Kobina Nyarko
Artist, born 1972 in Takoradi, Ghana
Kobina Nyarko is not a traditional marine painter. He is a chronicler, a collector, and a witness to slow disappearance. His works are filled with fish — moving, swarming, layered in color. At first glance, they may look decorative. In truth, they are visual archives. An attempt to preserve what is vanishing beneath the surface.
Nyarko grew up on the shores of the Atlantic. As a child, the ocean was not a subject — it was a presence. In the 1990s, he began painting with oils, soon developing his signature motif: schools of fish, vibrant and rhythmic, drawn from life underwater. But over time, the waters changed. Where there was movement, there was plastic. Where there was life, there was waste.
Today, Nyarko collects plastic washed ashore. He sorts, cleans, and cuts it — then uses it as paint. In works like The Rainbow in the Atlantic Ocean, bright fragments of bottle caps, wrappers, and fishing nets form luminous compositions with a bitter subtext: beauty despite threat. Color as warning.
He speaks of painting from the eye of a shark. Of not just portraying the ocean, but defending it. His art is a calling. Not loud — but unmistakable.
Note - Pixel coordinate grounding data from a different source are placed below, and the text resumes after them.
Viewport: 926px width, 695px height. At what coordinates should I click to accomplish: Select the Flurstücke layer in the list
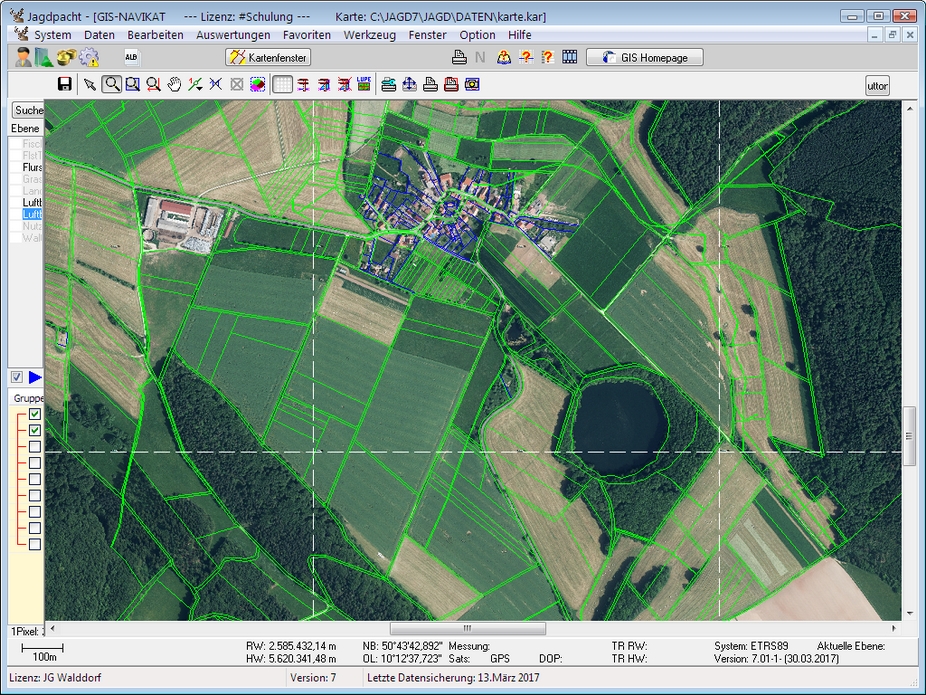(32, 168)
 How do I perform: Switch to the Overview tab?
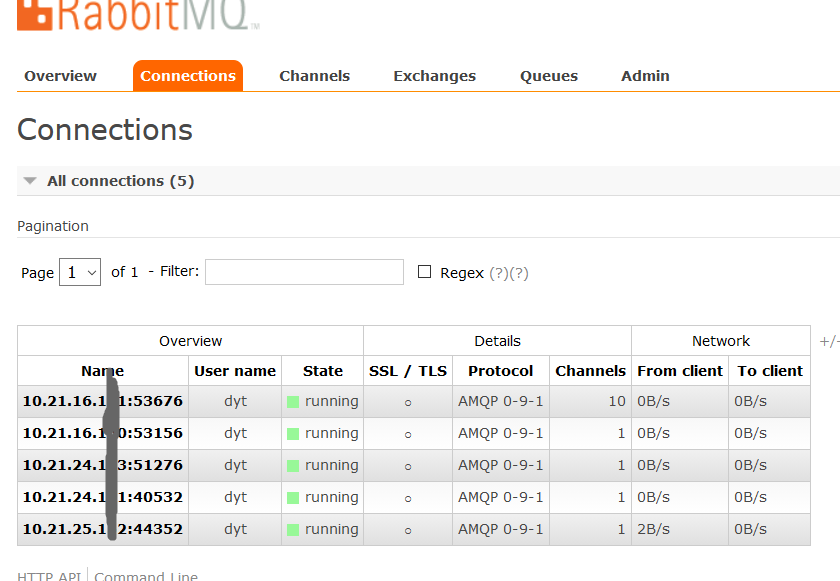point(60,75)
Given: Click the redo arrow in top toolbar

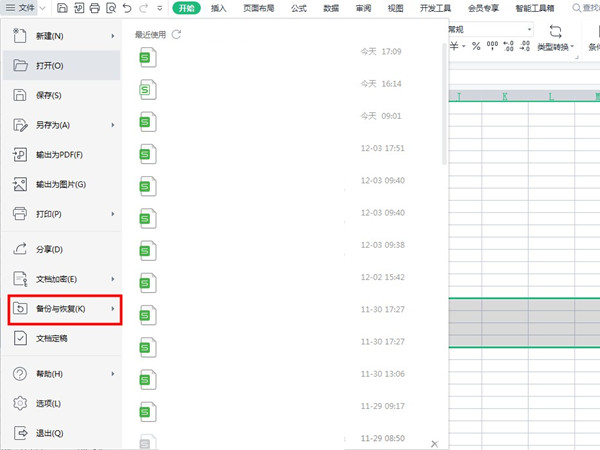Looking at the screenshot, I should pos(142,8).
Plastic is no longer waste in his studio. It is evidence. And sometimes — a bearer of hope. In his community, Nyarko creates incentives for others to collect plastic. Waste becomes material. Material becomes message. The message becomes awareness.
Kobina Nyarko sees himself as the voice of the ocean.
His work asks: What can we still see — before it disappears?
And: What will we make of what remains?